Mononuclear phagocytes contribute to intestinal invasion and dissemination of Yersinia enterocolitica

Abstract Enteropathogenic Yersinia enterocolitica (Ye) enters the host via contaminated food. After colonisation of the small intestine Ye invades the Peyer’s patches (PPs) via M cells and disseminates to the mesenteric lymph nodes (MLNs), spleen and liver. Whether Ye uses other invasion routes and which pathogenicity factors are required remains elusive.
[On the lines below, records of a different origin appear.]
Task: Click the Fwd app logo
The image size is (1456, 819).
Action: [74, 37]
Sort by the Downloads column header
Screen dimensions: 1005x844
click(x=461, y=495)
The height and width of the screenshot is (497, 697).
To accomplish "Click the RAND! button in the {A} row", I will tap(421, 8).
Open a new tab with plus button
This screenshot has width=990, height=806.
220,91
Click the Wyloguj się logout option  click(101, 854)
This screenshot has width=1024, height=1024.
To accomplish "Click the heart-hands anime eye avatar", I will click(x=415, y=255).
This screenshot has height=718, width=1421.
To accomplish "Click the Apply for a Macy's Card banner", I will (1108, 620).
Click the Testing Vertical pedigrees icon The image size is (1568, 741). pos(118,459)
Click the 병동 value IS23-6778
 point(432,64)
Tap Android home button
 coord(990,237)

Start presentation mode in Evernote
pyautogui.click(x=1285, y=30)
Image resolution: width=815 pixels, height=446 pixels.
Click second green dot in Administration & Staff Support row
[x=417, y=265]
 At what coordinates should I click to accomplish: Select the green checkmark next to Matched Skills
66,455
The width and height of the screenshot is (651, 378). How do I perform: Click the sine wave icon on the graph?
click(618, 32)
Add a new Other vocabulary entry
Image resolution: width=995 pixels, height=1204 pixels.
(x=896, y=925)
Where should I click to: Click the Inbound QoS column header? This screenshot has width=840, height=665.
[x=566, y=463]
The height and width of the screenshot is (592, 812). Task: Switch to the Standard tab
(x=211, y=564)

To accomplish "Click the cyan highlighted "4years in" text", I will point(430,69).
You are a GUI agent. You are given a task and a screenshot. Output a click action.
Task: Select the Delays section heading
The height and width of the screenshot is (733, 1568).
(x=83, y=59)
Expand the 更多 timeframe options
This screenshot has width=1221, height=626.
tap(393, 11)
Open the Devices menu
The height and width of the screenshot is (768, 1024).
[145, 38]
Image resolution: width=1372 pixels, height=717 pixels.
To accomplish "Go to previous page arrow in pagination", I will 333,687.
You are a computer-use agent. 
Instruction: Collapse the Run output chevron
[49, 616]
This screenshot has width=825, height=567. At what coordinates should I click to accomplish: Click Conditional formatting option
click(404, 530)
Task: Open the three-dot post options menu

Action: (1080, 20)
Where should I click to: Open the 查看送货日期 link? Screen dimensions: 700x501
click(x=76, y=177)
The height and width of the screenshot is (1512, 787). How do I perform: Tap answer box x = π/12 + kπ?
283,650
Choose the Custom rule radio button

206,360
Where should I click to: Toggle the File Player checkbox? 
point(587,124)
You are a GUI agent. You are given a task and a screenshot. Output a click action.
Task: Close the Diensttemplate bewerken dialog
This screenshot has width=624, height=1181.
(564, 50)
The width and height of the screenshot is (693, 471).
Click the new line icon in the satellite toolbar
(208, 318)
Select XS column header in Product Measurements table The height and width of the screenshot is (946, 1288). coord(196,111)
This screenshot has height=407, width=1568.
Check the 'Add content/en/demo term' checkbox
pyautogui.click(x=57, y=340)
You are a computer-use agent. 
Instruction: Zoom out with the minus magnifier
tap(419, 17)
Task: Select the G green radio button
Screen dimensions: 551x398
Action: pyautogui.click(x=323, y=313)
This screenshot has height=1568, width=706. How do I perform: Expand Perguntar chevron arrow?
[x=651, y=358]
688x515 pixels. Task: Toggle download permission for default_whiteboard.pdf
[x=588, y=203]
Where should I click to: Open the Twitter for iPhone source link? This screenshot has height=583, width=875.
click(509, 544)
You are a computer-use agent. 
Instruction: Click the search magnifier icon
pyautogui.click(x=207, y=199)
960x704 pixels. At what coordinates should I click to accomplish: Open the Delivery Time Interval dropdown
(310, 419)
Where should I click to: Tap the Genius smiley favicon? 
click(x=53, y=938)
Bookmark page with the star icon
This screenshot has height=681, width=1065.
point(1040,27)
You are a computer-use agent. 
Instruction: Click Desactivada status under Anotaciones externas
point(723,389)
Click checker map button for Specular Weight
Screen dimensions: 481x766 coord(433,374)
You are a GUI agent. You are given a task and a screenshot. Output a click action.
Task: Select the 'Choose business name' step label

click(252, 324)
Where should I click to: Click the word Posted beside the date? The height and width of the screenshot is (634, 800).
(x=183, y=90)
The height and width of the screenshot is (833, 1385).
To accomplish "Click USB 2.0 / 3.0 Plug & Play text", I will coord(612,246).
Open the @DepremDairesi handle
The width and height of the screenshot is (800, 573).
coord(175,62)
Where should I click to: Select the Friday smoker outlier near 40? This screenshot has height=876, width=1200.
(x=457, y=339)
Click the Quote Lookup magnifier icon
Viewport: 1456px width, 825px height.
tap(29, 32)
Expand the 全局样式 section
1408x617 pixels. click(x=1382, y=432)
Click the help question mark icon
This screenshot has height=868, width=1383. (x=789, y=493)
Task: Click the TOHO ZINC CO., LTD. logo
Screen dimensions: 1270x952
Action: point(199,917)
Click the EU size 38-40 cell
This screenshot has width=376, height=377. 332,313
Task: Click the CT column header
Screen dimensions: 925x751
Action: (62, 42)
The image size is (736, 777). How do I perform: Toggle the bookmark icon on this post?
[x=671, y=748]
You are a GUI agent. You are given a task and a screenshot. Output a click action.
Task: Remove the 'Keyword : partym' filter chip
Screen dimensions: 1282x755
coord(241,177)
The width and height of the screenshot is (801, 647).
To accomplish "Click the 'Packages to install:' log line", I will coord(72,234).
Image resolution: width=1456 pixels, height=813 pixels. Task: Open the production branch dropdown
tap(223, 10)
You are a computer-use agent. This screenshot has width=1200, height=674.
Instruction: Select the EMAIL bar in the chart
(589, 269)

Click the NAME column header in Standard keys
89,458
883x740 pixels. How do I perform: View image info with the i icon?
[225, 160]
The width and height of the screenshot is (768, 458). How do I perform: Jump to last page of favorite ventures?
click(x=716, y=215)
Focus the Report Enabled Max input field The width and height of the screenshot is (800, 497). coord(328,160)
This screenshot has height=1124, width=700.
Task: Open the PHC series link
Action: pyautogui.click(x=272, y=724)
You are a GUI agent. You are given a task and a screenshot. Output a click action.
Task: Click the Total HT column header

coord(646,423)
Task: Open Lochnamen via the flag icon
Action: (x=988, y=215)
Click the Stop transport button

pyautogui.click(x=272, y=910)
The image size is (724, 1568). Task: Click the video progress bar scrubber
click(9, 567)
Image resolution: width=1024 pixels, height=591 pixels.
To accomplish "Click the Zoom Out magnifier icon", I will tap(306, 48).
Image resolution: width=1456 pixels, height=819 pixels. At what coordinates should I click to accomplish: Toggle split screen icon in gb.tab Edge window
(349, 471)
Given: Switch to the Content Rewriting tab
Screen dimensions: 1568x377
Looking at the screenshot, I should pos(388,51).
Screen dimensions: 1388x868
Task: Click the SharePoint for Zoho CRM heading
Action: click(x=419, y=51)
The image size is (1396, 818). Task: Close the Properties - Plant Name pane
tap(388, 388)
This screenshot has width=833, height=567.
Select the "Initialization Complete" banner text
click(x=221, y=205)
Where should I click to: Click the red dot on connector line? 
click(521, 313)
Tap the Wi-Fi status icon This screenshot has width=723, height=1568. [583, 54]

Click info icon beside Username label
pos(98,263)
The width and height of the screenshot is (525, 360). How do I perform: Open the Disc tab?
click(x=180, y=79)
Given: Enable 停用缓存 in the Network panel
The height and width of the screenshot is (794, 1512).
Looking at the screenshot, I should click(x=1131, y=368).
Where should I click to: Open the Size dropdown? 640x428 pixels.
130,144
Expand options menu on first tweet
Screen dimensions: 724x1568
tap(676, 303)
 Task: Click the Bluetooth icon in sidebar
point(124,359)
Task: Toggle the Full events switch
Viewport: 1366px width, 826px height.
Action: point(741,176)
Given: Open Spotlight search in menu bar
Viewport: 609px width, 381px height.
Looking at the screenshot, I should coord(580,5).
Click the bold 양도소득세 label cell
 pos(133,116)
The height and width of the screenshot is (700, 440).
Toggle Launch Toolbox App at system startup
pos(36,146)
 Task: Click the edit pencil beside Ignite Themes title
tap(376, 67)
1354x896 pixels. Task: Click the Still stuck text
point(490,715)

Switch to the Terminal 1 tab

Oral infection of lymphotoxin-β-receptor deficient mice lacking PPs and MLNs with Ye revealed similar bacterial load in the spleen 1 h post infection as wild-type mice, demonstrating a PP-independent dissemination route for Ye. Immunohistological analysis of the small intestine revealed Ye in close contact with mononuclear phagocytes (MPs), specifically CX3 CR1+ monocyte-derived cells (MCs) as well as CD103+ dendritic cells (DCs). This finding was confirmed by flow cytometry and imaging flow cytometry analysis of lamina propria (LP) leukocytes showing CD103+ DCs and MCs with intracellular Ye. Uptake of Ye by LP CD103+ DCs and MCs was dependent on the pathogenicity factor invasin, whereas the adhesin YadA was dispensable as demonstrated by Ye deletion mutants. Furthermore, Ye were found exclusively associated with CD103+ DCs in the MLNs from wild-type mice, but not from CCR7−/− mice, demonstrating a CCR7 dependent transport of Ye by CD103+ DCs from LP to the MLNs. In contrast, dissemination of Ye to the spleen was dependent on MCs as significantly less Ye could be recovered from the spleen of CX3 CR1GFP/GFP mice compared to wild-type mice. Altogether, MCs and CD103+ DCs contribute to immediate invasion and dissemination of Ye. This together with data from other bacteria suggests MPs as general pathogenic entry site in the intestine.